膝がカクカクする
 (ひざ)がカクカクするときは、体全体のねじれがひどいと
きになります。左膝がカクカクするときは心臓機能に低下があり、
心臓の吹き出し(ポンプ作用)を守るために体がねじれて膝にね
じれのゆがみが集約しています。左側に症状が出たときは免疫力
が著しく低下して、心臓だけではなく脾臓にも弱りがきています。
心臓の真裏を背部(背中側)からアイスバッグで冷却、脾臓は左脇
から左背中側にかけて冷却します。内部の炎症が除去されます。
 心臓と脾臓は免疫の要(かなめ)になります。心臓機能が低下
すると胸骨(きょうこつ)も固まるので胸腺機能が低下します。
自己免疫疾患の一歩手前の状態と言えます。昔から膝に症状が
現れた時は生命力の弱りと言うように、膝だけの病状として捉
えるのではなく体にかなり弱りがきているので休養が必要です。
 右膝に症状が出た時は、肝臓の炎症と胆のうの腫れによって
体がねじれて右膝にねじれのゆがみが集約した時です。心労や
精神的ストレスが続くと肝臓の炎症と胆のうの腫れが生じ、右
側に症状が出ます。
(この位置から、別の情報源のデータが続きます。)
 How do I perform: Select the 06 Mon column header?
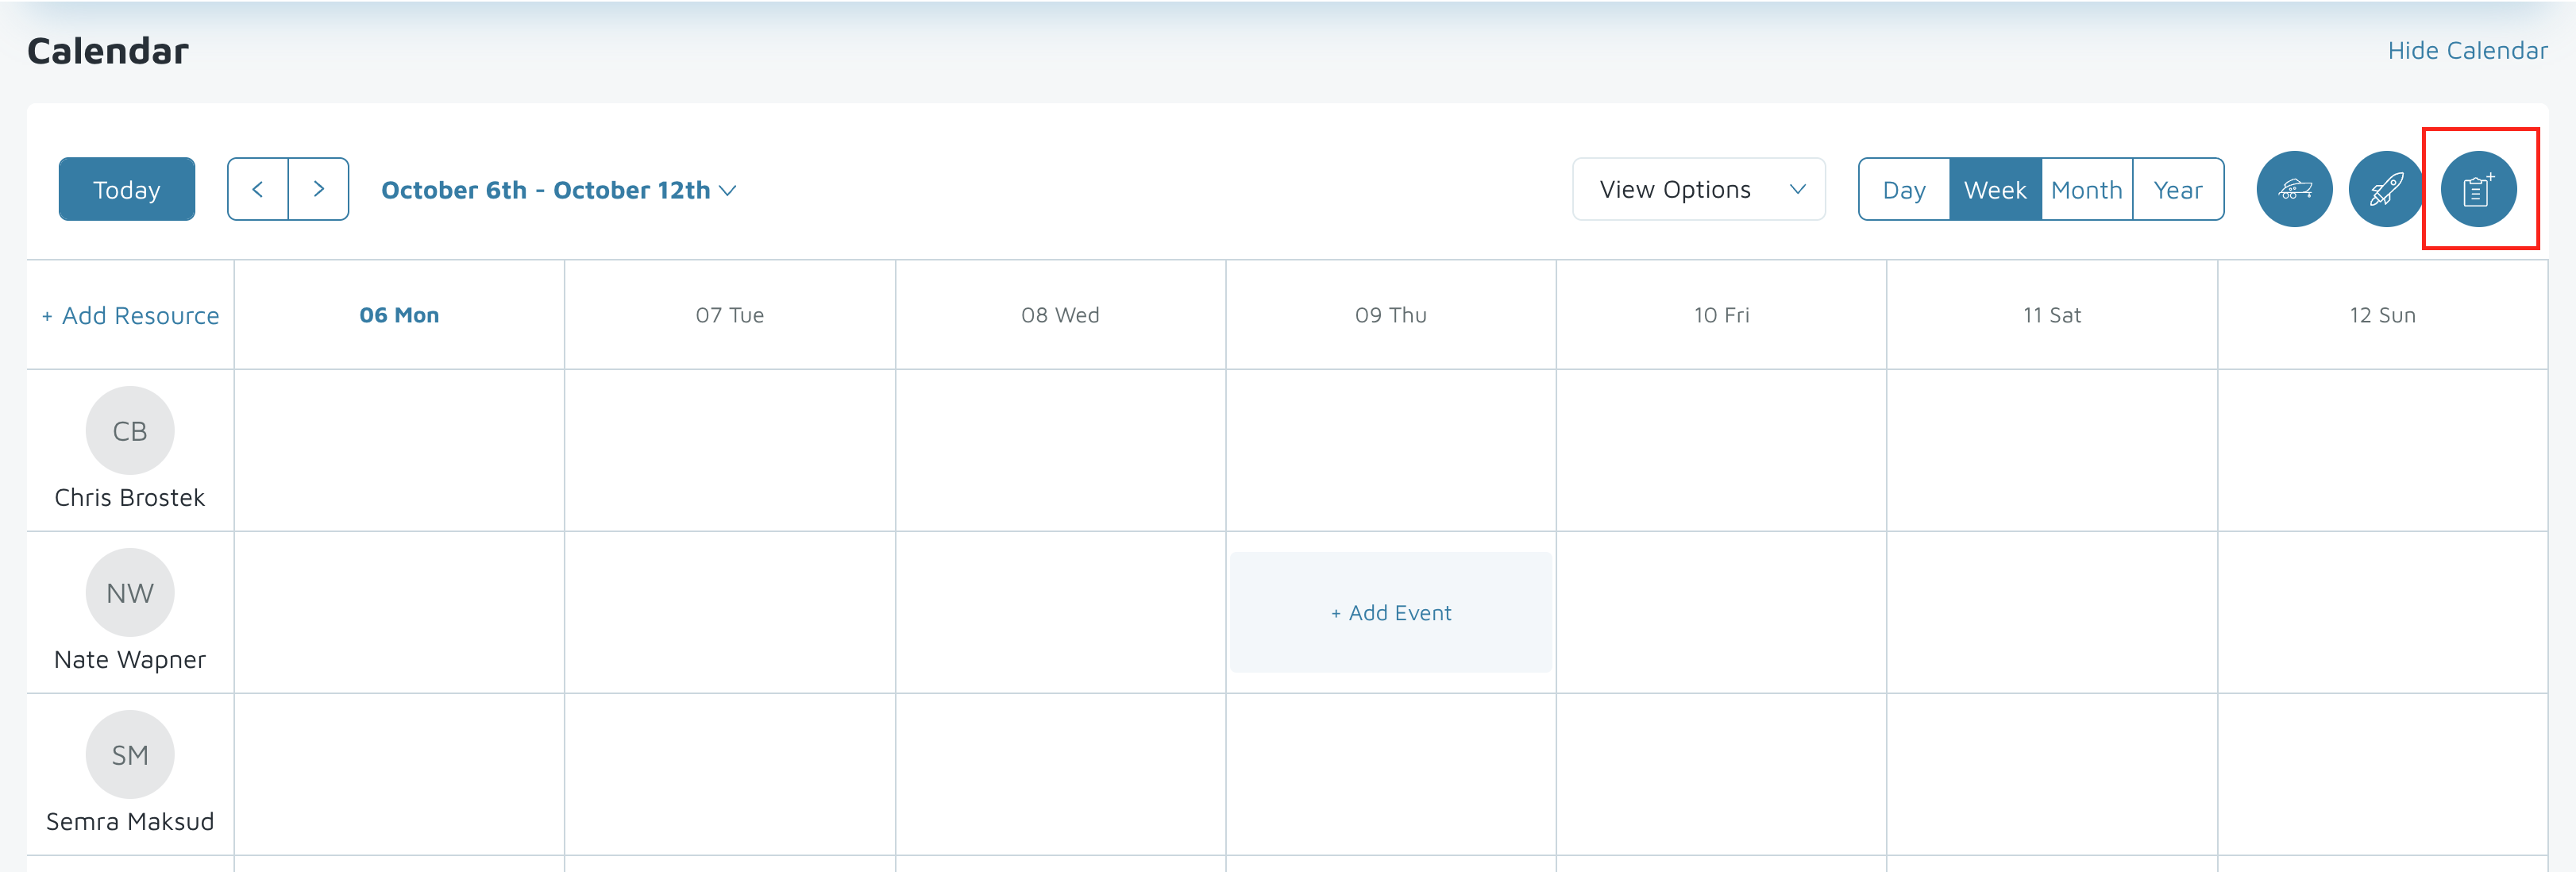coord(399,315)
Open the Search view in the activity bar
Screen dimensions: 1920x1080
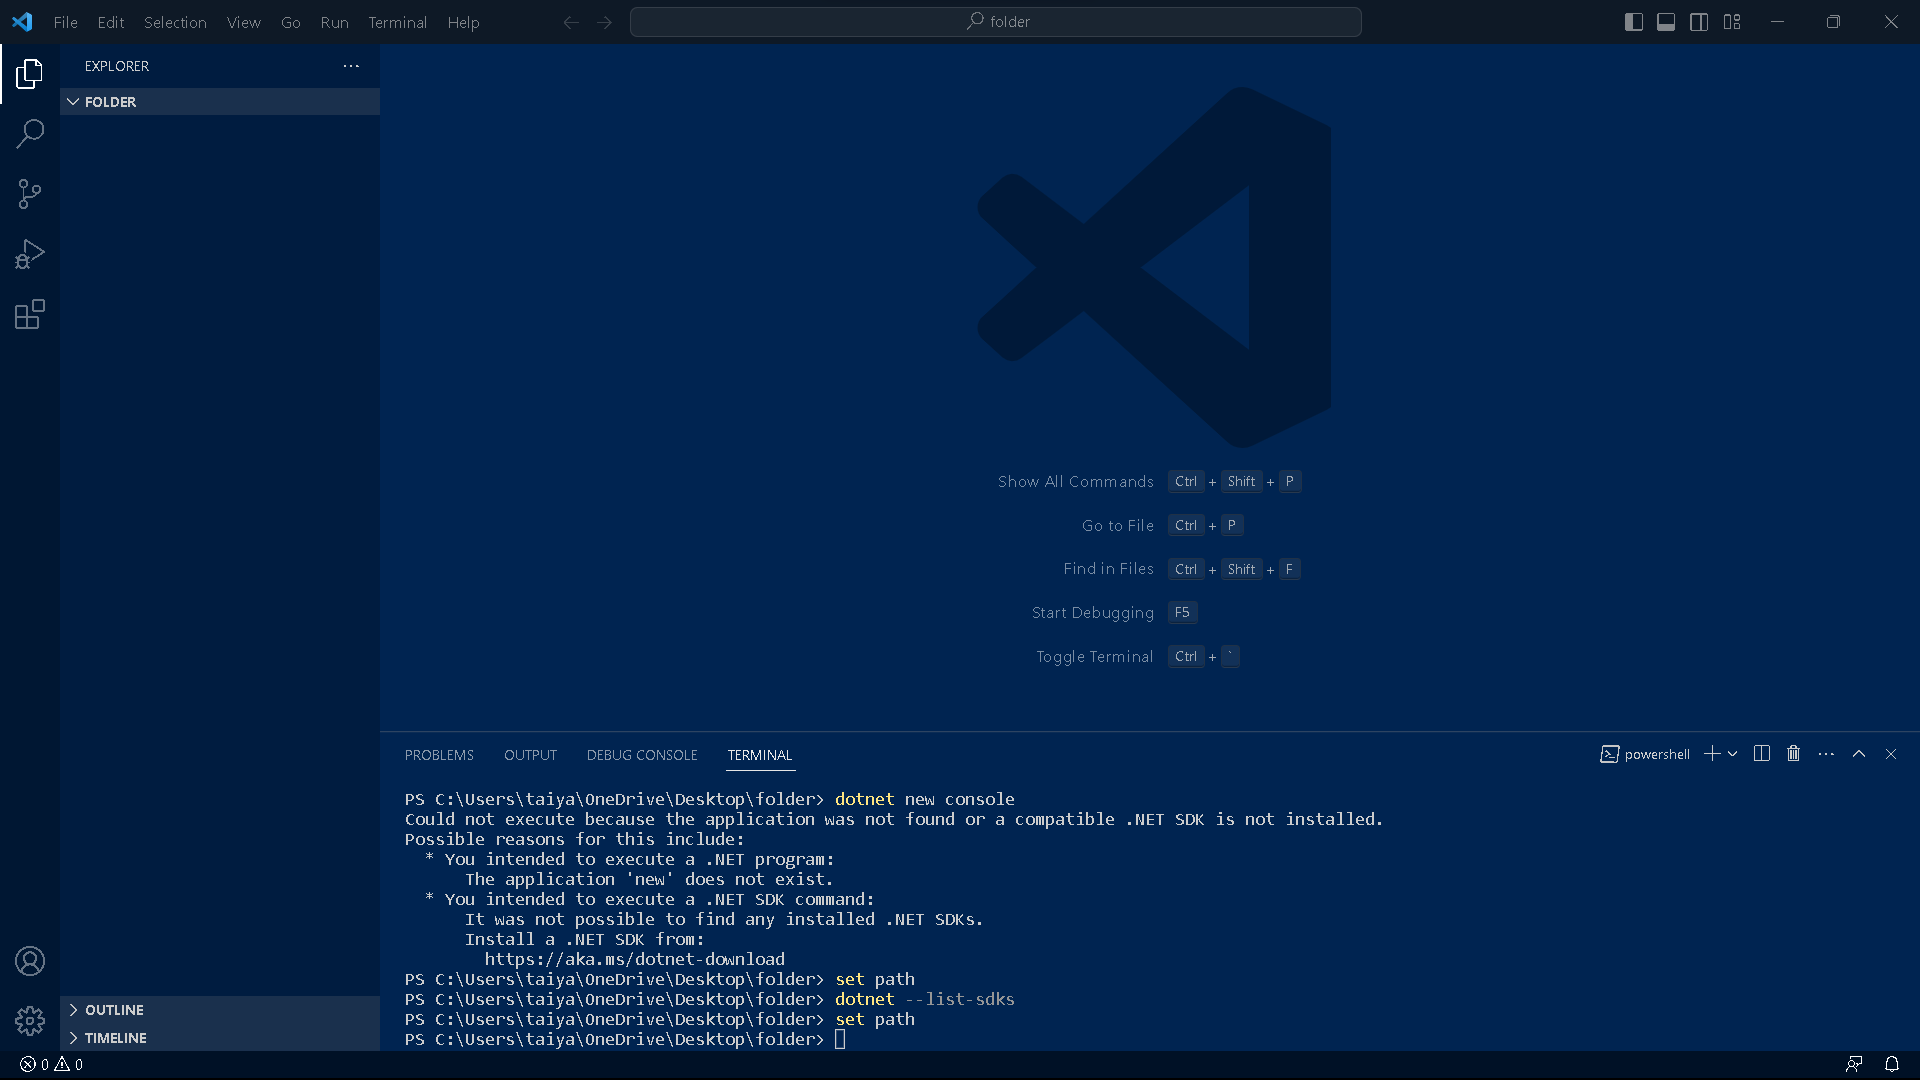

肝臓と胆のうを右腹部側から右脇にかけて
アイスバッグで冷却します。肝臓は炎症を起こしやすいので肝
臓胆のう冷却は日課として行なうようにします。両膝の場合は
心臓、脾臓、肝臓胆のうに機能低下が起きているのでかなり体
が弱っています。無理をしないで早目に床に就いて養生してく
ださい。
 膝の場合は、膝サポーターの着用が有効です。サポーターは
固定するのが目的ではなく意識を常に膝に向けてあげるために
必要です。意識がそこにあると、歩いたり立ったり座ったりす
るときに、気にとめるようになります。外出時にはサポーター
を付けるようにすると安心感も持てます。膝がカクカクすると、
膝が抜けるのではないかという不安感で、ますます肝臓が充血
して体のねじれを強くしてしまいます。不安感をなくすためにも、
自分の膝に合ったサポーターを体の一部として身につけて過ごし
ます。しめつけが強いものは逆効果になるので注意します。
 外出後の患部には内部に炎症が起きているので帰宅後は膝の
冷却も大事です。
膝の上から太ももにかけての外側のラインは胆経(たんけい)
になります。ここに痛みがはしるときは胆のうが腫れて炎症が
起きています。膝の上から股の付け根迄の内側は肝経になりま
す。ここに痛みがあるときは肝臓の機能低下です。このように
膝や膝付近の痛みは臓器との関連の中でみていくようにします。